Debuginfo can be packaged into the executable file, or into a separate external debuginfo file This debuginfo file can be referenced by a build id stored in the .note.gnu-build-id section, or via a filename stored in the .gnu_debuglink section.
Either of those kinds of debuginfo file can use "split DWARF". With "split DWARF", most of the debuginfo is not present in the file itself. Instead most of the debuginfo is left in the in object files that were input to the linker, and the debuginfo binary references those files. Unfortunately there are two flavours of this scheme: the DWARF5 standard "DWO" and the GNU variant "DWZ", and they are different. You can merge the debuginfo from multiple DWO/DWZ files into a single file, although I don't think that adds to the complexity of debuginfo-consuming tools.

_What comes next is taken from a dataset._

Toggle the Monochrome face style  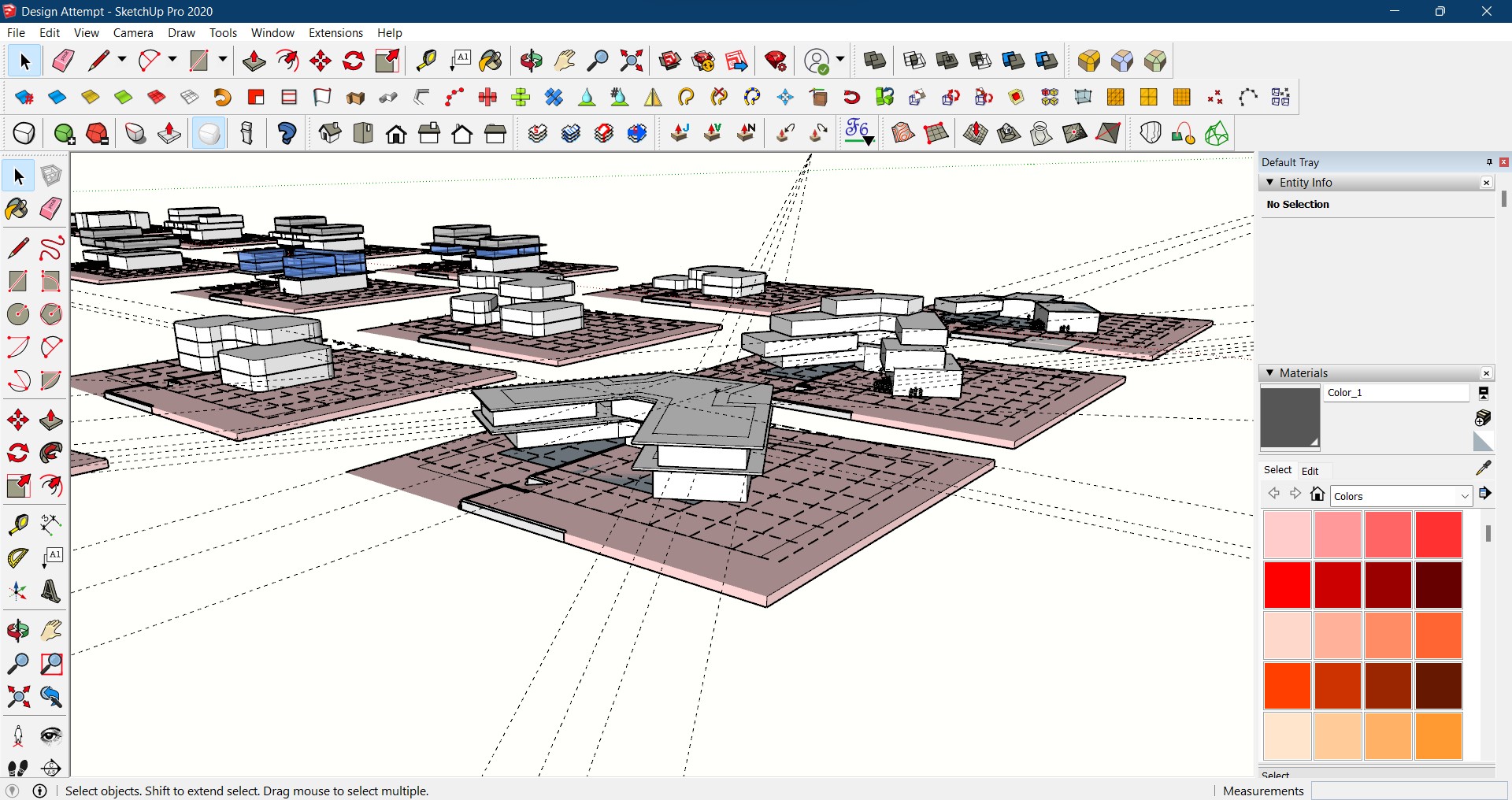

On top of that, there is also "multi-file DWZ". This lets you extract DWARF data that's common to multiple binaries into a single "alternative debuginfo" file referenced by multiple binaries via a .gnu_debugaltlink section. This has been standardized as "supplementary object files". Fedora is using the GNU variant in its debuginfo packages already.
You can optionally gzip-compress individual ELF sections in any of those files.
These techniques could, in theory, be combined. Fedora uses external debuginfo files with multi-file DWZ. I think you could have a binary that uses both "supplementary object files" and "split DWARF". I think the DWARF spec rules out a "supplementary object file" itself using "split DWARF", or vice versa, but it's a bit vague.
It's unfortunate that "supplementary object files" and "split DWARF" are different.
It's also very unfortunate that many new DWARF features exist in a GNU flavour and a standard flavour. In practice DWARF-consuming tools need to support both, which is extra work. The DWARF community could learn from the painfully-won wisdom of the Web standards community.
I apologise if I got any of the above wrong. It's complicated and confusing, and documentation is scattered or in some cases nonexistent.
Update Turns out that the ELF per-section compression is more complex than I knew. Any section may be compressed with SHF_COMPRESSED, in which case it starts with a Elf32_External_Chdr or Elf64_External_Chdr. Some Fedora packages use this. However, you can also have compressed sections containing a different sort of header, "ZLIB" followed by an 8-byte big-endian uncompressed size.
Also, it appears the GNU tools will accept .zdebug variants of every .debug. The "z" is supposed to indicate compression, but nothing seems to require that .zdebug be compressed or .debug uncompressed.